I do like the character of Lin Shan, especially as she grouses about how women in songs and poetry are always depicted pining for men on balconies and windows, yet finds herself doing the same for Daiyan. I also the appreciate cycle of how Kitai, having long disdained martial prowess and accordingly lost their military superiority, exults art and culture as proof of their superior civilization. But the emperor’s lavish garden is the perfect example of this indulgence brought to the extreme as the massive amount of resources it consumes drains the strength of the country and fuels widespread resentment. As Daiyan observes, the founder of every dynasty is invariably a great warrior yet the means by which he ascends to the throne causes him to be fearful of other warriors and so he later seeks to disempower them, and so the cycle repeats itself. I suppose it’s not a terribly original insight but it is put well here.

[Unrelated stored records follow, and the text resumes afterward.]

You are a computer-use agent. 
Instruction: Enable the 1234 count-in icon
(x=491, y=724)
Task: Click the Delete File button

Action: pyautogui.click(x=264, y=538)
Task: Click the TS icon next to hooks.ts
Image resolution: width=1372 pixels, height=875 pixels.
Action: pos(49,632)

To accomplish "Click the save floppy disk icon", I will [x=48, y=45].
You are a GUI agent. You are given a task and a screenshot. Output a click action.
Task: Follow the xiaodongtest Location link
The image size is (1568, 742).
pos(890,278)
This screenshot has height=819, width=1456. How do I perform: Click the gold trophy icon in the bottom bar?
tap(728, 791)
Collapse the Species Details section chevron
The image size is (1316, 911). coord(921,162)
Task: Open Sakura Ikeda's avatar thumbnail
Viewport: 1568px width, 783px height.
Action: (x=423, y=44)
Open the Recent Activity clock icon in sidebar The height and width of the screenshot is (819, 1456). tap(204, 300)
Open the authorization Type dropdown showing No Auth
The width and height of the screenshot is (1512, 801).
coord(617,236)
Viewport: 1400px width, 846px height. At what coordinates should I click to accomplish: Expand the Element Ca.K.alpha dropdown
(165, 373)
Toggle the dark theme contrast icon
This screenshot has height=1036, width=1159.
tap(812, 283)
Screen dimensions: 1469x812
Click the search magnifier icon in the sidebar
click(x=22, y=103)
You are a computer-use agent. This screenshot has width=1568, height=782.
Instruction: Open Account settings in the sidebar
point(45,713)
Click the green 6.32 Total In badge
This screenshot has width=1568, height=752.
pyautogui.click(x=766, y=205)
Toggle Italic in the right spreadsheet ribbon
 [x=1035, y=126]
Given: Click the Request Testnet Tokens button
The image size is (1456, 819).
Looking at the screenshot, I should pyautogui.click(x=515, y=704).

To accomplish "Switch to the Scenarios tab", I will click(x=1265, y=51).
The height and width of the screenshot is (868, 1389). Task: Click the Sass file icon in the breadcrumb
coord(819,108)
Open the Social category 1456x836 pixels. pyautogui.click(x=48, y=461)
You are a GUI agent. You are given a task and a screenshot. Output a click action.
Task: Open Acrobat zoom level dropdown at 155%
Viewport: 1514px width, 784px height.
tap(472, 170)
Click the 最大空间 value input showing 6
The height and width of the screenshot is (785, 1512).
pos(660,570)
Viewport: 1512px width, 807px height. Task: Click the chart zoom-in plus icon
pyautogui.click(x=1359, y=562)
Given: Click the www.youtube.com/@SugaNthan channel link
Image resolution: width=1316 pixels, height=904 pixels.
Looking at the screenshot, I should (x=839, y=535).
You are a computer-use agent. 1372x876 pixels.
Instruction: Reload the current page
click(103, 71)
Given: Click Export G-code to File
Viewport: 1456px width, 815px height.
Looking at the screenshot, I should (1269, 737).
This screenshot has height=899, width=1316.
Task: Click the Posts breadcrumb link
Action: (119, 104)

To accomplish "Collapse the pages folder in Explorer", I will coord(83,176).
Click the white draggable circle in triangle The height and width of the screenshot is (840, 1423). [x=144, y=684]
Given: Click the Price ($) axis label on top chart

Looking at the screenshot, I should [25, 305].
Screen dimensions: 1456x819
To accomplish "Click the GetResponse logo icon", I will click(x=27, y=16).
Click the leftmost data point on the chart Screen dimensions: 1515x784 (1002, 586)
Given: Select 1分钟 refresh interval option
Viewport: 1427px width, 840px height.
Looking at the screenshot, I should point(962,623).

Unfortunately while I learned a lot from this book, possibly even more than I did from the first one, and Daiyan is certainly not the harem protagonist that Shen Tai seemed to be, I have to say that I enjoyed this less. The stories are so episodic and feels so disassociated that it’s hard to inhabit the mindset of the characters. It tries to cover too many characters over too long a span of time that it doesn’t feel much like a novel anymore. Combined with how the book keeps going on about destiny, Daiyan feels more like a figure of myth than a being of flesh and blood and towards the end his fate, and that of Kitai, seems inevitable. I still like this book a fair bit and I think I will check out author Guy Gavriel Kay’s other books in other historical settings but I think I’ll also have to be more choosy about which specific settings I’m interested in.